== 提示された課題 1 ==
次の(a)〜(c)が抽出テキストの内容と一致するか判定せよ。それぞれ「はい」か「いいえ」で答え、決め手となる箇所をそのまま引用すること。
(a) 複雑化する社会的課題のソリューション創造は、単独の学術分野で容易になってきている。
(b) 社会基盤の老朽化による安全安心への脅威が、直面する課題の一つに挙げられている。
(c) 社会科学と自然科学の統合によって課題・現象を分析・再現しようとしている。
== 提示された課題 2 ==
抽出テキストのうち、「文理統合による社会シミュレーションと政策・経営ソリューション創造」から「ることを示す必要があります。」までの部分を、末尾の語句も含めて一字一句そのまま書き写せ。
== 提示された課題 3 ==
抽出テキストの「我々の世界は、」で始まる段落を、主な事実を残したまま箇条書きにまとめよ。

== 抽出テキスト ==
******************************
文理統合による社会シミュレーションと政策・経営ソリューション創造
社会科学と自然科学の統合により、複雑な課題・現象を分析・再現し、将来を予測するとともにソリューション効果を予測することで、実際に社会を経営するための役に立つ学問を目指す。

学術統合の必要性
我々の世界は、気候変動や水資源問題、環境エネルギー問題、少子高齢化や低成長問題、さらには社会基盤の老朽化による安全安心に対する脅威など、さまざまで複雑な課題に直面しています。社会における経営問題や政策課題に対するソリューションを生み出す方法は、学術分野毎に存在しますが、複雑化する社会的課題の再現やソリューション創造は単独学術分野では困難になってきています。個々の学術分野の分別性(分離・個別的な認識)ゆえに、社会の将来にとって重要な依他性(つながり・関係性に目覚めた認識)とその結果としての将来見通しや対応方法にたどり着くことが困難なのです。しかし、たとえ困難でも、真実性(全てはつながり・関係性において存在本来一つであること)から学術分野の関係性を構築することで、ソリューション創造が実現出来ることを示す必要があります。
******************************
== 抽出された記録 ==
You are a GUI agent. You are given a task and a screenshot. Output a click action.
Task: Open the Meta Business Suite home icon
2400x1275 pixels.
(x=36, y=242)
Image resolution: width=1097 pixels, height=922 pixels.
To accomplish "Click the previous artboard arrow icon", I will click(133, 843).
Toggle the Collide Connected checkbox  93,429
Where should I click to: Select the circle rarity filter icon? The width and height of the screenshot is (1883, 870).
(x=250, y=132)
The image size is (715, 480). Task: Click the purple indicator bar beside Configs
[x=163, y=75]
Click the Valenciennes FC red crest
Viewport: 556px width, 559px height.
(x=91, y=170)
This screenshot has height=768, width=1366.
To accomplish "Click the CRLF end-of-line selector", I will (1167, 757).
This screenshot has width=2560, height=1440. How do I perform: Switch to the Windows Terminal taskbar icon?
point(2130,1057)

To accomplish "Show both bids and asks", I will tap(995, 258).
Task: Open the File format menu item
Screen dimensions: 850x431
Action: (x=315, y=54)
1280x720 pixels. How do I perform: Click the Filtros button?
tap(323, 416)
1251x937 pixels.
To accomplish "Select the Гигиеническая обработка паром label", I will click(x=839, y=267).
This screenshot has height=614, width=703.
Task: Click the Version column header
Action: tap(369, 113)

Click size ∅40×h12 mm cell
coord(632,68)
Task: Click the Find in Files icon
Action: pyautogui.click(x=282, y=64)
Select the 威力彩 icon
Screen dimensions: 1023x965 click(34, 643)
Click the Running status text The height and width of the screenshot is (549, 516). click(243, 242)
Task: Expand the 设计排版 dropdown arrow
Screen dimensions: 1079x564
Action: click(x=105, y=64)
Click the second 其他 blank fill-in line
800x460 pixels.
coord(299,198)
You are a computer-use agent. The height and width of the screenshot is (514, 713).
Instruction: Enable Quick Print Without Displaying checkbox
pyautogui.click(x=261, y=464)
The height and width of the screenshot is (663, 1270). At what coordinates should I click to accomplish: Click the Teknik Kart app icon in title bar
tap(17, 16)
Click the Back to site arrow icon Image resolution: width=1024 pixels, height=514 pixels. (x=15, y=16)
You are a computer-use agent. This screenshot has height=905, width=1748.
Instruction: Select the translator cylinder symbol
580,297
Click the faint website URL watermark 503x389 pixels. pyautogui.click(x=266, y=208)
******************************
== 出力全文 1 ==
(a) いいえ:「複雑化する社会的課題の再現やソリューション創造は単独学術分野では困難になってきています」
(b) はい:「社会基盤の老朽化による安全安心に対する脅威など、さまざまで複雑な課題に直面しています」
(c) はい:「社会科学と自然科学の統合により、複雑な課題・現象を分析・再現し」

== 出力全文 2 ==
文理統合による社会シミュレーションと政策・経営ソリューション創造
社会科学と自然科学の統合により、複雑な課題・現象を分析・再現し、将来を予測するとともにソリューション効果を予測することで、実際に社会を経営するための役に立つ学問を目指す。

学術統合の必要性
我々の世界は、気候変動や水資源問題、環境エネルギー問題、少子高齢化や低成長問題、さらには社会基盤の老朽化による安全安心に対する脅威など、さまざまで複雑な課題に直面しています。社会における経営問題や政策課題に対するソリューションを生み出す方法は、学術分野毎に存在しますが、複雑化する社会的課題の再現やソリューション創造は単独学術分野では困難になってきています。個々の学術分野の分別性(分離・個別的な認識)ゆえに、社会の将来にとって重要な依他性(つながり・関係性に目覚めた認識)とその結果としての将来見通しや対応方法にたどり着くことが困難なのです。しかし、たとえ困難でも、真実性(全てはつながり・関係性において存在本来一つであること)から学術分野の関係性を構築することで、ソリューション創造が実現出来ることを示す必要があります。

== 出力全文 3 ==
- 世界は、気候変動、水資源問題、環境エネルギー問題、少子高齢化や低成長問題、社会基盤の老朽化による安全安心への脅威など、複雑な課題に直面している。
- 経営問題や政策課題へのソリューションを生み出す方法は学術分野毎にある。しかし、複雑化する社会的課題の再現やソリューション創造は、単独の分野では困難になってきている。
- 各分野の分別性(分離・個別的な認識)のため、依他性(つながり・関係性に目覚めた認識)に到達しにくい。その結果としての将来見通しや対応方法にもたどり着きにくい。
- それでも、真実性に基づいて学術分野の関係性を構築すれば、ソリューション創造を実現できる。このことを示す必要がある。